For SEO purposes, would it make sense to register with Universal Business Listing and buy a package from them? Or it's just going to be a waste of money?
It's hard to determine whether or not buying a package from Universal Business Listing will (significantly) boost your rankings. I very much doubt it. Do your competitors have a listing? Is it normal in your business to have a listing there? Then you can consider it.
Business listings are old school The thing is: registering for business listings is kind of old school. Back in the early 2000's this would really help. Nowadays Search Engines have advanced so much the importance of a diverse high-quality link profile is very important. If you're depending on this one business listing to get you into the competitive rankings you can forget it. If it's part of a larger strategy you can consider it as an option. In the end it's up to you. I would check out how much traffic this listing could potentially get you.
Please note: Regarding linkbuilding and SEO: before spending any money on links, I'd first try to deplete all the "free" links. Links you get because you offer great content, a great service or something similar.
This was initially going to be a comment to Chris Travers' answer, but it's gotten long enough to justify making it its own answer.
Local search is one thing, but the majority of UBL's advertised directories are low quality link farms.
And despite UBL advertising Dun & Bradstreet as one of the publishers they have an "agreement" with, UBL itself has no listing in D&B, and neither are many of their clients, which is pretty odd since most businesses don't have to do anything (except actually exist financially) to automatically get picked up by credit databases like D&B.
This brings me to the next point, any popular local search service, like Google/Yahoo/Bing, or branded services like Blackberry Maps, etc. sources their data from data aggregators, who in turn do data mining from:
- public databases, e.g. business license databases
- credit databases
- trade directories & yellow pages
- other established business directories, e.g. the Better Business Bureau, chamber of commerce, etc.
- the databases of other datamining companies (many of which operate web crawlers)
So most businesses will automatically show up in these local search services as well as popular business listings.
Even if you change your address, you typically just need to follow the normal address change procedures: update your business registration, file a change of address request at the post office, update your billing addresses, and update your address on your website(s) and business collateral.
The only business directories that won't have your correct info will be the ones that nobody uses because their directory is small and incomplete/inaccurate due to requiring each business to manually add themselves.
So instead of paying for a directory listing service, I'd spend that money on advertising or premium listings on popular local search/business directory services.
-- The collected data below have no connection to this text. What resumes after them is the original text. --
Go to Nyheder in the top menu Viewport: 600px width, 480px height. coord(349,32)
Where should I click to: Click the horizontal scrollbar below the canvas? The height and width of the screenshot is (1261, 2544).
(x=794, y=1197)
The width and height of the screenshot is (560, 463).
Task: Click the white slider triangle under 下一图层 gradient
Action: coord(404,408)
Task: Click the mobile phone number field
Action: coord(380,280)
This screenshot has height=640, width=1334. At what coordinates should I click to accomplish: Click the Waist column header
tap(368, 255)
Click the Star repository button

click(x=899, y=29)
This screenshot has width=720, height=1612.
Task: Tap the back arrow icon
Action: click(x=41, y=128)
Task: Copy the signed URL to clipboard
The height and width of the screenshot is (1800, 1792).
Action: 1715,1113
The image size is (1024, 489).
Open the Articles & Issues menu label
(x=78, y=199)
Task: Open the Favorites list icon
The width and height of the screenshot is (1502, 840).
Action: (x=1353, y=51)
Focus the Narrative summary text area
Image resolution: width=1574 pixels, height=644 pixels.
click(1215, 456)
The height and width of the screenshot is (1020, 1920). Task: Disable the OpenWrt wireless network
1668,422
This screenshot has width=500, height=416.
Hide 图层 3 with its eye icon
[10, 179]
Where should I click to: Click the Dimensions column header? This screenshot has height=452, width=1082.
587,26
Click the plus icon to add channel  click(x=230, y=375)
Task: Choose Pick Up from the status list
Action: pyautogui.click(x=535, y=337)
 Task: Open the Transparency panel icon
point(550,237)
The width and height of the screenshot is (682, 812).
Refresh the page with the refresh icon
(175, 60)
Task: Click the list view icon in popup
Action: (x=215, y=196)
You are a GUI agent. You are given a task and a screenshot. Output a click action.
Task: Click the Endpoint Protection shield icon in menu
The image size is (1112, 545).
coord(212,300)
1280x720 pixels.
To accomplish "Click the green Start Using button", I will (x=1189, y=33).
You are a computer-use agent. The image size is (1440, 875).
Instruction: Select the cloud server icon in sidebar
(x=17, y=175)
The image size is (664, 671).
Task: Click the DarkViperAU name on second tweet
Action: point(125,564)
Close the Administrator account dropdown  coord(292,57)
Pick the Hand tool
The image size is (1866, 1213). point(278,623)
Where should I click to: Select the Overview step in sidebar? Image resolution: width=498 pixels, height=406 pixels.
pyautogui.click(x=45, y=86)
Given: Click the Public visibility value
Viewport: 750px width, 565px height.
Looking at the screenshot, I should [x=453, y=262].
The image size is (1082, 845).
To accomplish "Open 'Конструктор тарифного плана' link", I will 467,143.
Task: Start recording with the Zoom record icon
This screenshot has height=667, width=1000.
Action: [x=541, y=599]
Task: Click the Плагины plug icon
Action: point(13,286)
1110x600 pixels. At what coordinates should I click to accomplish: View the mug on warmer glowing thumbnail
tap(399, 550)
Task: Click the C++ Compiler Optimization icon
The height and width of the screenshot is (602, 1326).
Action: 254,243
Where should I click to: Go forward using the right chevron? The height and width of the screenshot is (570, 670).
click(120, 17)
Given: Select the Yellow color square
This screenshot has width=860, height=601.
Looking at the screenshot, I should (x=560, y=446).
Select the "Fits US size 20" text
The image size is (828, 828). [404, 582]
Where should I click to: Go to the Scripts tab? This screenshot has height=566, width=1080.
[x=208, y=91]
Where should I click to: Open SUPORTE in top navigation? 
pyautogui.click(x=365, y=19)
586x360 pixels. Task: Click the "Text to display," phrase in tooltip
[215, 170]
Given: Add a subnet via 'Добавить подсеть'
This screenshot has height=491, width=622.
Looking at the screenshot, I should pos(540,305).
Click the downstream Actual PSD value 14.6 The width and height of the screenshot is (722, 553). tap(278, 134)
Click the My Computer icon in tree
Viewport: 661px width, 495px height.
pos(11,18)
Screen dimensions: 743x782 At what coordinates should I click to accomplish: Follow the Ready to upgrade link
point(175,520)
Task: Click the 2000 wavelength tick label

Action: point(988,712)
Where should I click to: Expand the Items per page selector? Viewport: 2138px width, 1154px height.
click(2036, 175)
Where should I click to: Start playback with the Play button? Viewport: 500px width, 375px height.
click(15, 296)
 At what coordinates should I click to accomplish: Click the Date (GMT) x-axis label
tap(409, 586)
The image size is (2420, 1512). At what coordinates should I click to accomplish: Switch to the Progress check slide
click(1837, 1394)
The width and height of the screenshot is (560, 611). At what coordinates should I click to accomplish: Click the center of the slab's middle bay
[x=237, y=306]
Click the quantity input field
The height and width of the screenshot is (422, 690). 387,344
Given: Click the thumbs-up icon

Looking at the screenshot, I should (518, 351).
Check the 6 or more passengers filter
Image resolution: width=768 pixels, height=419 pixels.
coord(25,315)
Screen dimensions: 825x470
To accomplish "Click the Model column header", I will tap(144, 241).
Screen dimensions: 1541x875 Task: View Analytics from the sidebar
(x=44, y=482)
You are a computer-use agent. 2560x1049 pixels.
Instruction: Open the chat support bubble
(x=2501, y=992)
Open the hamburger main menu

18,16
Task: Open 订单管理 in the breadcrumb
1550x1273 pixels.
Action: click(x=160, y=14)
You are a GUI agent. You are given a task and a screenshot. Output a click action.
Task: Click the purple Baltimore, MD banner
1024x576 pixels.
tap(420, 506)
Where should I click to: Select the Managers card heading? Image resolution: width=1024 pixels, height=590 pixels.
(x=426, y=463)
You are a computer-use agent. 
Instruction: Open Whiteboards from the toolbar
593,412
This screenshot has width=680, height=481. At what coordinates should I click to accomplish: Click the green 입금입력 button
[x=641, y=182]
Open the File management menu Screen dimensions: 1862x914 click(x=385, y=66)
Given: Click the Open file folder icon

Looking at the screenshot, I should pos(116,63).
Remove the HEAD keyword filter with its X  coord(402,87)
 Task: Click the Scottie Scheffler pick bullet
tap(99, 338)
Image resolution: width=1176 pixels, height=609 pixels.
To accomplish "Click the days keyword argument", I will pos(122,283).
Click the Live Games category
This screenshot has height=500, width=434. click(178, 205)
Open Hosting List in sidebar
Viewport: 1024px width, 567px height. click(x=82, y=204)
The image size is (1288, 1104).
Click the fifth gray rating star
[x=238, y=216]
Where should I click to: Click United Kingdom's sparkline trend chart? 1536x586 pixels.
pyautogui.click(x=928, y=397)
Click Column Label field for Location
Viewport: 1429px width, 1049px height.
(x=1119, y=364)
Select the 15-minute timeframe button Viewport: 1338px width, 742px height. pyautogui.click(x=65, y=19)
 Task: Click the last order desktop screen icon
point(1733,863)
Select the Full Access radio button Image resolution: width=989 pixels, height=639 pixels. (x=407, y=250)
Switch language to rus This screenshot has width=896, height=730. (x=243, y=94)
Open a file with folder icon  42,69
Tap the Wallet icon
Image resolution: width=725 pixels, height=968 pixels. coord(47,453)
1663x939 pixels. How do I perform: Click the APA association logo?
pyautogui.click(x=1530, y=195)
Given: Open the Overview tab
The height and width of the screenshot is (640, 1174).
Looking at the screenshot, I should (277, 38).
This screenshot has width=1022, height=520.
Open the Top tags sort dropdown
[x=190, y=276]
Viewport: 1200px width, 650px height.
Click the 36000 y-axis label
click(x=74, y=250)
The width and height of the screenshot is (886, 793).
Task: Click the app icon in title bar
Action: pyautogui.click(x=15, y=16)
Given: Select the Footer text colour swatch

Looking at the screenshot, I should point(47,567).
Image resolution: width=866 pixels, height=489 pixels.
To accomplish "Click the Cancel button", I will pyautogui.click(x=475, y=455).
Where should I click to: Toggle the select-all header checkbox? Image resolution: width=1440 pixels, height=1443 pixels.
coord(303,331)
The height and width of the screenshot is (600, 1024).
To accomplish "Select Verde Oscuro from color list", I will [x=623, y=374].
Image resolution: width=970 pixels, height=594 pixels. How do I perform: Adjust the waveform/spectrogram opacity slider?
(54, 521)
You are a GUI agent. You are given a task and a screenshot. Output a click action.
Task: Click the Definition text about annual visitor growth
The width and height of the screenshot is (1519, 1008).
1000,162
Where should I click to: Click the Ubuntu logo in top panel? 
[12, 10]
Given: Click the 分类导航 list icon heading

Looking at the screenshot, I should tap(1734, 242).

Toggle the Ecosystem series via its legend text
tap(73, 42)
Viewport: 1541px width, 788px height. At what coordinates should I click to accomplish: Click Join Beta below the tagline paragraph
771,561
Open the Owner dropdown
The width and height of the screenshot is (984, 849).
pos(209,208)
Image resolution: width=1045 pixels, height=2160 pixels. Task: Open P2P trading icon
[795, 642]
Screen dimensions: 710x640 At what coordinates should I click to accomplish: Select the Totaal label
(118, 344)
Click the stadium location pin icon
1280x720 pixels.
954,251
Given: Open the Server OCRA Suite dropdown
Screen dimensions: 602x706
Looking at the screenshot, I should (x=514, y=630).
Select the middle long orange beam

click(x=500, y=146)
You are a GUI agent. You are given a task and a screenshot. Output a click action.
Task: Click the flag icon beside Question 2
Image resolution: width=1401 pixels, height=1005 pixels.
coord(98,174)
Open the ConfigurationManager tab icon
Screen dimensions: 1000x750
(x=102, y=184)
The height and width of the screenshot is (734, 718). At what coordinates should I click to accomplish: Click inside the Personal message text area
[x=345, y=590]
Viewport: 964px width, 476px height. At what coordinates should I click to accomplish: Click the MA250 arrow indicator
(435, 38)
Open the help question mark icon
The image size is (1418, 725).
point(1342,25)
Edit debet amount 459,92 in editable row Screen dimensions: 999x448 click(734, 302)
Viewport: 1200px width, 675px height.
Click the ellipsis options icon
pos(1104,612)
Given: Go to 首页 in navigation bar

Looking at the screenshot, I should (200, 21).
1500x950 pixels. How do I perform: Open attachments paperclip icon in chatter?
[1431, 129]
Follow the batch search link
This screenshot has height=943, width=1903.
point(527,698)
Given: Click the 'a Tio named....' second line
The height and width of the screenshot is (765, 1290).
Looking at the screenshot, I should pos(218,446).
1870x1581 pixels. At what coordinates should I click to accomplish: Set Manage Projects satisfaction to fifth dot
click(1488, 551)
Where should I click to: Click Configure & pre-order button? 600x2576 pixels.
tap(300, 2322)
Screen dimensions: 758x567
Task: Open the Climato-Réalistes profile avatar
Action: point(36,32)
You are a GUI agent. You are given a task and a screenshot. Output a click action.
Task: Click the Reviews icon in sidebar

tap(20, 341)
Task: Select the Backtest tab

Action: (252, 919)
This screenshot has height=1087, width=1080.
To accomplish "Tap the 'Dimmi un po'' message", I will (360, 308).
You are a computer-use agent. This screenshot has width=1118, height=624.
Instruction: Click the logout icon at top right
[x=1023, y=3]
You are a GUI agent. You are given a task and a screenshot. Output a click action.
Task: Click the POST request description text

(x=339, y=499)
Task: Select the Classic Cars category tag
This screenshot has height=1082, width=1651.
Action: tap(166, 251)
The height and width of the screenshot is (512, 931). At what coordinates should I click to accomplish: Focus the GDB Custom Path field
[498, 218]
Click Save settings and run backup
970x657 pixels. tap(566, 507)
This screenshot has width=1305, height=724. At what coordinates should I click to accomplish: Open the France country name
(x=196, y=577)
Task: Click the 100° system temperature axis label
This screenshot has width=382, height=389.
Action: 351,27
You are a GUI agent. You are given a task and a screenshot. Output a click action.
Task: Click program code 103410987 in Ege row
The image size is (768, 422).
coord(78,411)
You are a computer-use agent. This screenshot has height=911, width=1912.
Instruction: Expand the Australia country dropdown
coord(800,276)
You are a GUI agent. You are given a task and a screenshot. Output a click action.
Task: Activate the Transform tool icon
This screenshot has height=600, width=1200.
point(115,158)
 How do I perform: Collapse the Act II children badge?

If you're worried about not being listed in a popular directory, do a search for yourself on it. Chances are, if you're a legitimate business, you're gonna be listed there.
If you're not listed in a particular directory, this is something you can easily correct for free. If you're a new business and find yourself missing from many directories, you could expedite your listing by increasing your exposure:
- manually add yourself to the top directories
- join the BBB or local chamber of commerce
- get a company credit card, and use it
- participate in trade organizations
- send out press releases
- establish an online presence (help out those web crawlers by having good semantic markup, e.g. clearly marking the company address with
<address>and using the hCard microformat which Google, Facebook, etc. can pick up), and use traditional SEO techniques to get yourself out there.
I would draw your attention to the SEOMoz eye tracking study http://www.seomoz.org/blog/eyetracking-google-serps to indicate the increasing value on search results of local business listings, not to mention the leads they generate on a growing basis on mobile, social and GPS. In many mobile results, users see nothing other than these business listings, so I do not quite understand the response that business listings are "old school" for ranking results. Local search in fact is one of the hottest growing sectors of SEO.
Also, evidence from many studies will indicate the Search Engines have not advanced as far as one might think in the area of business listings, at least as far as accuracy is involved. Every audit we do, and those of our competitors as well, indicates 20%-40% of any business's listings are wrong, incomplete or missing altogether. So managing your business listing data is really a foundational SEO process that needs attention.
Just to add to what appears to be a misconception - UBL is not a Directory, it syndicates business profiles to all relevant search platforms on your behalf. It does not do that phony link-building tactic of manufactured directory-placement that was a thing of the 90s. The value of UBL's syndication is that sites like Google see the same deep profile data accurately consistent across genuine citation sources and ranks the results accordingly. Compare the traffic from business listings to that from advertising, then compare the cost. You will quickly see why SEOs almost universally use a business listing service.